Courtesy of the artist
Installation view, Gwangju Biennale, South Korea, 2024
Yuyan Wang 王裕言
Yuyan Wang (CH/FR)video installation, 2024
Footage from South China’s plastic plant factories, an exploration of the conventional boundaries between nature and its imitation.
Yuyan Wang imagines a world where oil, or an oil-like substance, is the glue that holds everything together, an allegory that messes with global notions of capitalism and extraction and questions the future — of this world and ours.
Green Grey Black Brown is philosophical science fiction that exposes the dark underbelly of the plastics and tech industry.
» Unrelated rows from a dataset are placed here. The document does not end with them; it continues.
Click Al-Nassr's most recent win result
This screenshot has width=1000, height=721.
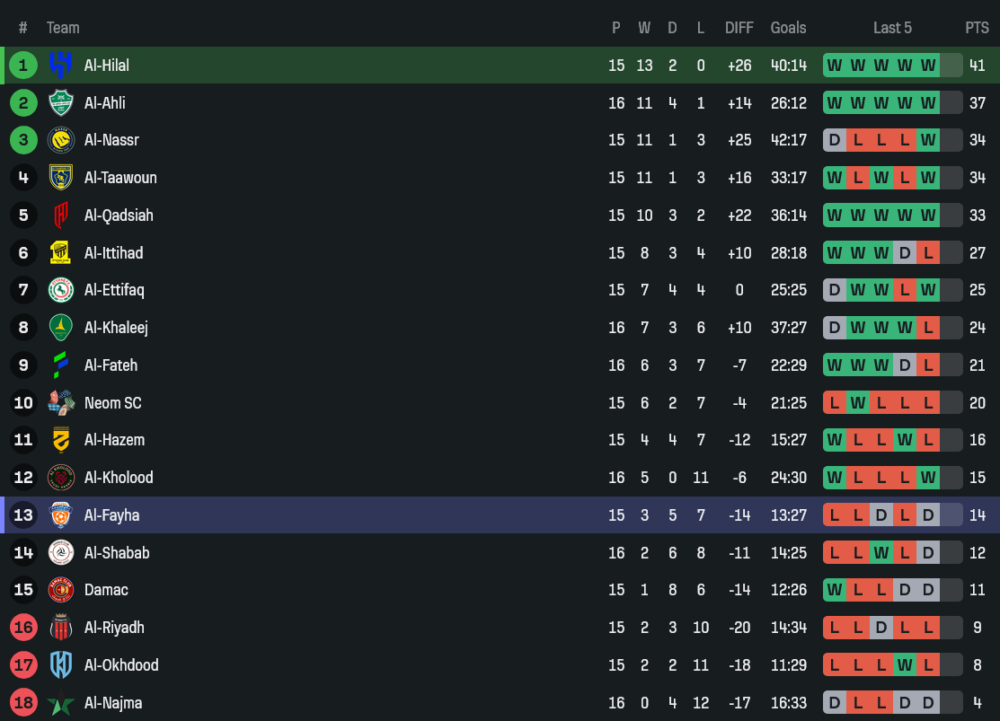(x=929, y=140)
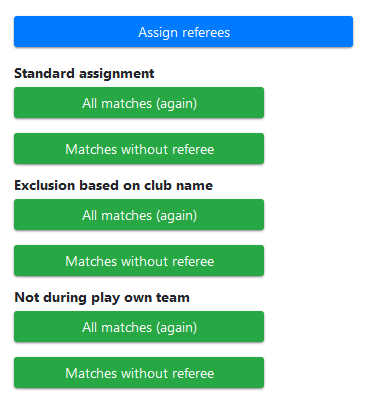Reassign all matches avoiding own team play
Image resolution: width=366 pixels, height=410 pixels.
[x=139, y=327]
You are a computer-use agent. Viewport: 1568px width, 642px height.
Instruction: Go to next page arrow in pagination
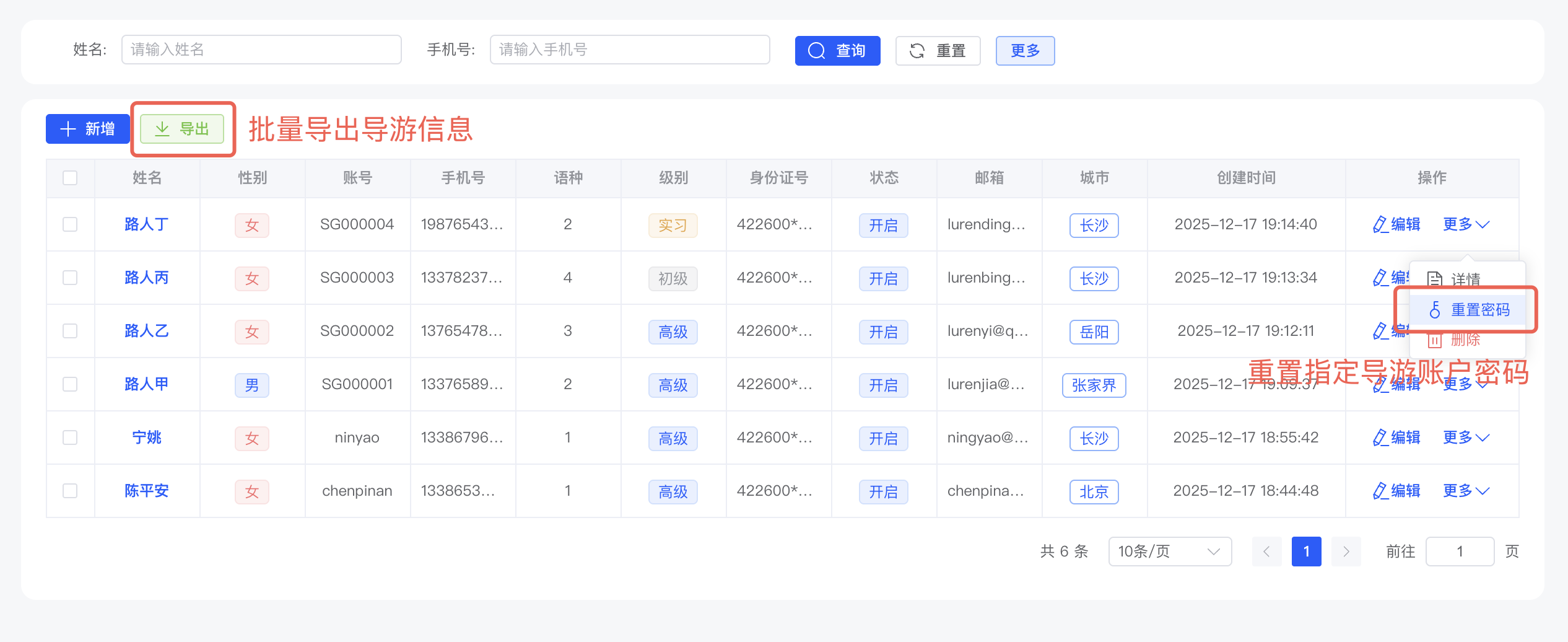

In it, a dark slime with remnants of the Jurassic era resurfaces in today’s shopping malls. The work exposes the bloody logic of petro-capitalism and the global extractive industry, which is the flip side of the tech industry’s vision of a bright future.
The installation draws viewers into a hypnotic experience of a synthetic and dystopian landscape of flowing oil and plastic. Wang works with found imagery from industrial and commercial contexts. She explores how these moving images change depending on the contexts and ways they are used and disseminated. Through rhythmic editing and a gloomy looped soundtrack – a slowed-down version of Yes’s classic 1980s “Owner of a Lonely Heart” – the meaning of the images is transformed into a powerful sensory experience.